Loading required package: iterators

Loading required package: parallel



In [1]:
# Problem parameters
set.seed(1234)
n = 1000          # number of observations
p = 1000          # number of variables
k = 60            # number of variables with nonzero coefficients
amplitude = 4.5   # signal amplitude (for noise level = 1)

# Generate the variables from a multivariate normal distribution
mu = rep(0,p)
rho = 0.25
Sigma = toeplitz(rho^(0:(p-1)))
X = matrix(rnorm(n*p),n) %*% chol(Sigma)

# Generate the response from a linear model
nonzero = sample(p, k)
beta = amplitude * (1:p %in% nonzero) / sqrt(n)
y.sample = function(X) X %*% beta + rnorm(n)
y = y.sample(X)

### 1. Default settings

* target false discovery rate is 0.1.
* knockoff filter : model-X second-order Gaussian knockoffs.
* test statistic : based on the lasso

In [6]:
result = knockoff.filter(X, y)
print(result)


“doParallel is not installed. Without parallelization, the statistics will be slower to compute”


Call:
knockoff.filter(X = X, y = y)

Selected variables:
 [1]  36  37  40  62  87  93 101 139 176 185 204 225 235 276 280 310 311 335 374
[20] 418 440 441 447 449 470 488 494 530 544 545 560 571 580 681 683 687 691 747
[39] 757 838 857 874 879 889 929 940 986 988 995


In [None]:
fdp = function(selected) sum(beta[selected] == 0) / max(1, length(selected))
fdp(result$selected)

### 2. Changing parameters

The knockoff package also includes other knockoff construction methods, all of which have names prefixed withknockoff.create. In the next snippet, we generate knockoffs using the true model parameters.

In [9]:
gaussian_knockoffs = function(X) create.gaussian(X, mu, Sigma)
result = knockoff.filter(X, y, knockoffs=gaussian_knockoffs)
print(result)

Loading required package: Matrix

Loaded glmnet 4.1-8



Call:
knockoff.filter(X = X, y = y, knockoffs = gaussian_knockoffs)

Selected variables:
 [1]  34  36  37  54  62  87  93 101 139 164 176 185 204 225 235 276 280 305 310
[20] 311 335 371 374 418 440 441 442 447 467 470 488 494 530 544 545 560 571 580
[39] 612 681 683 687 691 709 747 756 757 792 838 852 857 874 879 883 889 929 931
[58] 940 986 988 995


In [10]:
fdp = function(selected) sum(beta[selected] == 0) / max(1, length(selected))
fdp(result$selected)

By default, the knockoff filter uses a test statistic based on the lasso. Specifically, it uses the statistic `stat.glmnet_coefdiff`, which computes $W_j = |Z_j| - |\tilde{Z}_j|$ where $Z_j$ and $\tilde{Z}_j$ are the lasso coefficient estimates for the jth variable and its knockoff, respectively. The value of the regularization parameter $\lambda$ is selected by cross-validation and computed with glmnet.

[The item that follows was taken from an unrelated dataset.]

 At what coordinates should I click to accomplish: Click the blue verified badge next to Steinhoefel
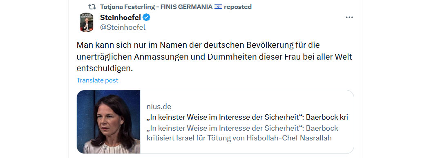coord(147,18)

Several other built-in statistics are available, all of which have names prefixed with stat. For example, we can use statistics based on random forests. In addition to choosing different statistics, we can also vary the target FDR level (e.g. we now increase it to 0.2).

In [11]:
result = knockoff.filter(X, y, knockoffs = gaussian_knockoffs, statistic = stat.random_forest, fdr=0.2)
print(result)

The knockoff package supports two main styles of knockoff variables, semidefinite programming (SDP) knockoffs (the default) and equi-correlated knockoffs. Though more computationally expensive, the SDP knockoffs are statistically superior by having higher power. To create SDP knockoffs, this package relies on the R library [Rdsdp][Rdsdp] to efficiently solve the semidefinite program. In high-dimensional settings, this program becomes computationally intractable. A solution is then offered by approximate SDP (ASDP) knockoffs, which address this issue by solving a simpler relaxed problem based on a block-diagonal approximation of the covariance matrix. By default, the knockoff filter uses SDP knockoffs if $p<500$ and ASDP knockoffs otherwise.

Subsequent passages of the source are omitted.